Ainsi finit l'histoire des Contes bruns parus pour la première fois, ensemble, en 1832, mais, aussitôt après, disloqués par leur auteur, et republiés, morceau par morceau, de 1832 à 1844, histoire compliquée dont le tableau ci-dessous permettra au lecteur d'avoir sous les yeux l'exact et bref résumé :
Si les éditions courantes de Balzac offrent aux lecteurs une lecture commode de l'Histoire du Chevalier de Beauvoir, du Grand d'Espagne et de la Maîtresse de notre Colonel, reproduits respectivement dans la Muse du Département et dans Autre étude de femme, il n'en est pas ainsi des autres fragments composant les Contes bruns, notamment de l'Histoire du Capitaine Bianchi, des petits récits qui composent avec elle l'ensemble d'Une Conversation entre onze heures et minuit. Ces fragments ne se trouvent, en effet, que dans le tome III de Splendeurs et misères des Courtisanes, édition de 1844, ancienne et rare, ou au tome XX des Œuvres complètes (édition Calmann-Lévy, in-8°), dont la grosseur rend le maniement peu commode. Encore n'y trouverait-on pas le petit récit consacré à « la femme du médecin » qui, depuis 1832, avait seul échappé à la mise en coupe réglée des Contes bruns. Balzac avait bien annoncé, dans son roman des Marana, l'intention de republier Une Conversation en tête d'une nouvelle édition des Scènes de la Vie parisienne, il désira, plus tard, la faire repasser en tête d'une nouvelle édition des Scènes de la Vie politique, mais la mort l'empêcha d'exécuter ses projets.

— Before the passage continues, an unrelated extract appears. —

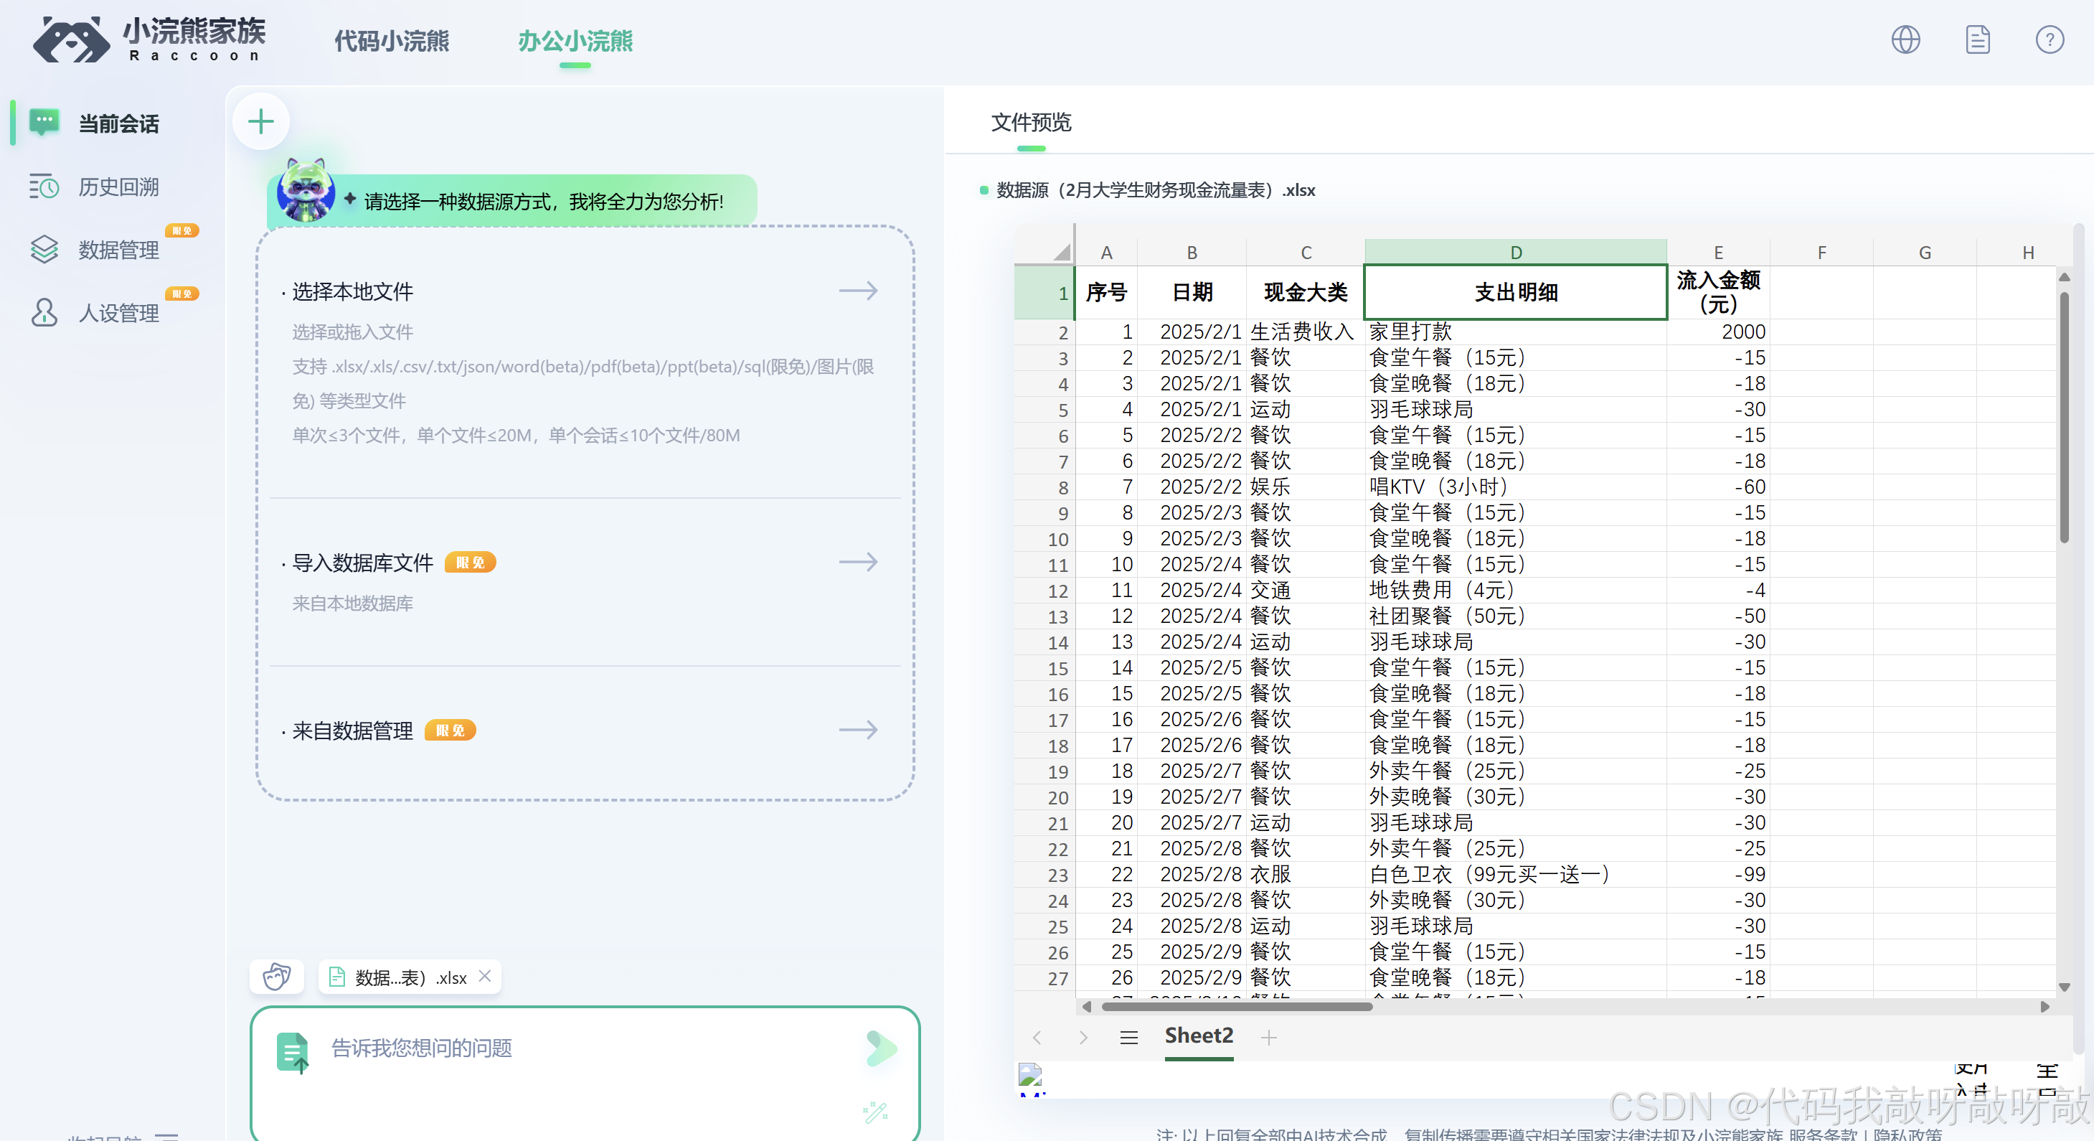Expand the 导入数据库文件 option arrow
The height and width of the screenshot is (1141, 2094).
coord(858,562)
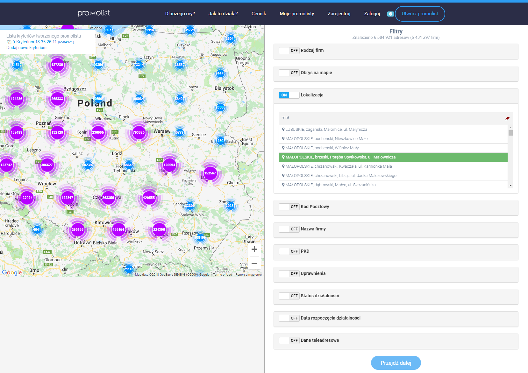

Le directeur des Pages retrouvées, M. Henry Frichet, a donc fort bien agi, en donnant à ses lecteurs la possibilité de lire en un petit livre maniable et accessible, dans l'ordre même de l'édition originale, mais en utilisant, sauf indication contraire, la dernière version adoptée par leur auteur, ces récits dispersés dès leur naissance et réunis ici, pour la première fois depuis bientôt un siècle, après de multiples tribulations. Et le balzacien, curieux des principales variantes du texte, lira sans doute avec plaisir les notes finales de notre volume.